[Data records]
══════

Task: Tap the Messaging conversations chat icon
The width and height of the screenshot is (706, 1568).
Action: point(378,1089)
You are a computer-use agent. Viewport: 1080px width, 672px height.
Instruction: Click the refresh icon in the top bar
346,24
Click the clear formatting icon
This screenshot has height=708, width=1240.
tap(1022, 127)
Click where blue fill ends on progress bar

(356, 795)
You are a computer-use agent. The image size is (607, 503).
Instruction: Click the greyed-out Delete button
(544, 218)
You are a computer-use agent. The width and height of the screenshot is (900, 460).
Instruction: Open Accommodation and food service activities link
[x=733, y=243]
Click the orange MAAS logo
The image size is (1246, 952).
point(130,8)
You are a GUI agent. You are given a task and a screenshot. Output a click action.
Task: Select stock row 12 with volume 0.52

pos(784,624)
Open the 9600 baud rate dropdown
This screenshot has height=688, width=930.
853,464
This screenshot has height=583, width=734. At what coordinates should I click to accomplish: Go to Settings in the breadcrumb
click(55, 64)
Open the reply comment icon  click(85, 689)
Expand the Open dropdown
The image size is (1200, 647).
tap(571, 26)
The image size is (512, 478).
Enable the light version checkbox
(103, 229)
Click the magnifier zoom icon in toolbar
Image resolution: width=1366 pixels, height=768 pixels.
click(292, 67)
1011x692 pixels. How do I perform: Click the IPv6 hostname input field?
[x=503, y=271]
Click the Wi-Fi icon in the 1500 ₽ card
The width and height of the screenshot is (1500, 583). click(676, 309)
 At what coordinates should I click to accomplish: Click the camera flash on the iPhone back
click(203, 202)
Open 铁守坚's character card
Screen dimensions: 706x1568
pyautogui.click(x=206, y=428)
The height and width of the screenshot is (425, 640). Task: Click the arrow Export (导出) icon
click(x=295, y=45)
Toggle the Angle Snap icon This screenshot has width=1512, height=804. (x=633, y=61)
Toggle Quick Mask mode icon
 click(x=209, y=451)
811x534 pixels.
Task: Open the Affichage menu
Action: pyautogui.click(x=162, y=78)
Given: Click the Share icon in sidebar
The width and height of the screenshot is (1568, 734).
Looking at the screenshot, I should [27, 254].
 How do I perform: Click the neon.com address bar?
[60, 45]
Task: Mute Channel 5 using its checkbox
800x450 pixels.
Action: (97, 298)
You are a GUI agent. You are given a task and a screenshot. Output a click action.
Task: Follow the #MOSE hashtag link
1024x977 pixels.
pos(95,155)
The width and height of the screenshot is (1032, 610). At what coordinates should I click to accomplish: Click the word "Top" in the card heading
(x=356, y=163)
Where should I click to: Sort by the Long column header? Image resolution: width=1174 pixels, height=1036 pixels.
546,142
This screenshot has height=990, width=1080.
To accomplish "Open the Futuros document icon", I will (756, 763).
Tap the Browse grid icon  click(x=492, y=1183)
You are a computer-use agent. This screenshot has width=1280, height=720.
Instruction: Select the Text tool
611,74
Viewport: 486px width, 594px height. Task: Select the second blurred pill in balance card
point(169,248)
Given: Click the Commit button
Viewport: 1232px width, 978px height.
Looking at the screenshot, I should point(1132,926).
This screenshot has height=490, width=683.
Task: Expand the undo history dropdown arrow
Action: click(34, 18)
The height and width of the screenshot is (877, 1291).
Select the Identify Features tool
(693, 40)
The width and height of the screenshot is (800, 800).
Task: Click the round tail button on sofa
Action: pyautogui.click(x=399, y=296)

══════

> **Task goal**: Copy each line above that contains the word "agent".

> **Task result**:
You are a computer-use agent. Viewport: 1080px width, 672px height.
You are a computer-use agent. The image size is (607, 503).
You are a computer-use agent. The width and height of the screenshot is (900, 460).
You are a GUI agent. You are given a task and a screenshot. Output a click action.
You are a GUI agent. You are given a task and a screenshot. Output a click action.
You are a computer-use agent. This screenshot has width=1280, height=720.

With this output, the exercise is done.